The indoor facility is tentatively scheduled to open in the spring of 2017, though that could be pushed up depending on the success of a fundraising committee that includes Moore, Mayor Sly James, former U.S. Sen. Kit Bond, CBIZ president Carolyn Watley, KCP&L CEO Terry Bassham, Carter Broadcasting CEO Michael Carter, former All-Star Joe Carter and Hall of Famer George Brett.

It fits James’ priority of creating more activities for urban youths, enhances the 18th and Vine District, provides economic development for the city and stands as a symbol of urban investment.

James says he’s as proud and excited for this project as anything he’s done as mayor. He says this is rare in its potential to do so much — increase economic development, improve the lives of kids, bring activity to the urban core, help with neighborhood safety and leverage public tax dollars with private donations.

“This is a can’t-lose situation if we pull it off right,” he said. “I’ve been waiting for this day for months. This is cool. I love it. I love it.”

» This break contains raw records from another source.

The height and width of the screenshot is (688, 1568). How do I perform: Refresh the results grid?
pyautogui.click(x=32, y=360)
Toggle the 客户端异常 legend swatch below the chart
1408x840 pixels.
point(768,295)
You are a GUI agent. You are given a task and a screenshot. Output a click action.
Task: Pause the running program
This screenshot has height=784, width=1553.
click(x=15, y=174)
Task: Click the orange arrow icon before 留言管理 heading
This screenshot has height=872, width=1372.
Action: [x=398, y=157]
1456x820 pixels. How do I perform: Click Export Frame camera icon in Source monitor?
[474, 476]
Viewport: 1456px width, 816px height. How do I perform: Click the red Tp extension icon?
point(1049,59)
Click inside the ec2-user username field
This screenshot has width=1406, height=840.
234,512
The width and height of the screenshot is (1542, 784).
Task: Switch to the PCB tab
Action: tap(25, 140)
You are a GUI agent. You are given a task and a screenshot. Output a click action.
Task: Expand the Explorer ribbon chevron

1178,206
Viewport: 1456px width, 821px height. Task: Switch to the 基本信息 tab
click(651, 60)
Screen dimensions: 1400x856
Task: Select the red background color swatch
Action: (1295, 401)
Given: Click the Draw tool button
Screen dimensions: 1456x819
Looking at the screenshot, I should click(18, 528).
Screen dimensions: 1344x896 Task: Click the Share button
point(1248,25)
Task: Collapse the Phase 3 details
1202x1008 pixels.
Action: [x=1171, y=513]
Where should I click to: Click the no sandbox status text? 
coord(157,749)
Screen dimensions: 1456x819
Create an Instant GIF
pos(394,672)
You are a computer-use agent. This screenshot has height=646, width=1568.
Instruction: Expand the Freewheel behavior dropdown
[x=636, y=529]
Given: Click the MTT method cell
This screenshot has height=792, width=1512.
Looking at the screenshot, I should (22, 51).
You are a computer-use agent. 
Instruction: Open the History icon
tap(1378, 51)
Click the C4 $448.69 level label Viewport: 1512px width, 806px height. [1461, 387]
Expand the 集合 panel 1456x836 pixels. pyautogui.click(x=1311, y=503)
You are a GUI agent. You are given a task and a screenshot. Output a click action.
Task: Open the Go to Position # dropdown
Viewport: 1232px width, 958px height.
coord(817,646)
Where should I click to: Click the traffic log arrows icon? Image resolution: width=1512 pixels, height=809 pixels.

The Royals are partnering with the Boys and Girls Club for an emphasis on off-field programming. Some of that will be in the form of life skills, and some of it in clinics or programs to teach careers around baseball — management, groundskeeping, media, ushering, umpiring, etc. The facility will be open every day, with programs running year-round.

If the academy produces professional prospects, those kids will not have any official or binding tie to the Royals. They would be subject to the draft like anyone else around the country.

But the academy will have a Royals tint, from flags around the complex to the instructors working with kids. The coaches will include Royals alumni, and when the team has roving instructors in town, they will often spend a day at 18th and Vine.

“The idea is to introduce baseball to every kid that we can,” said Kyle Vena, director of baseball administration for the Royals. “And this will be the Royals Way. These kids will grow up learning the Royals Way.”

Moore has been involved in the planning of this for some 18 months. That includes last year’s run to the World Series, crucial to his future as the Royals’ GM, as well as this follow-up season in which the team clinched its first division championship in 30 years on Thursday.

Earlier this month, he flew to New York to the commissioner’s office. He had never been there before but wanted to be the one to present so the commissioner would know it’s important to him and the Royals.

When caught in a reflective mood, Moore often talks about the importance of growing baseball, particularly among kids, many of whom are being priced out of playing the sport.

Moore measures the Royals’ success not just in wins, but in the connection built between team and city. Baseball has always been personal to him, and over the years he has often talked of wanting to build something for a community to rally around.

The timing for this, then, is perfect. The Royals broke their single-season attendance record this year, and by virtually any imaginable metric, baseball has never been more popular in Kansas City.

Around the country, baseball is losing ground, especially with younger fans. Maybe this academy can counteract that effect in Kansas City.

“What do we get out of it?” Moore asked. “Hopefully in 2025 and 2030, these kids are following baseball. We’re hopefully investing in the future of our game, to where there’s always a team here in Kansas City where families can go and enjoy the game, be united, and there can be joy and conversation and togetherness through baseball. That’s what we’re getting out of it.”

In a lot of ways, it’s fitting that this announcement is being made the day after the Royals clinched the division and in the lead-up to another postseason.

The excitement of the major-league success is great for the Royals, for baseball and for the city. But here, they are making a real investment and effort to build something that in most ways is more important.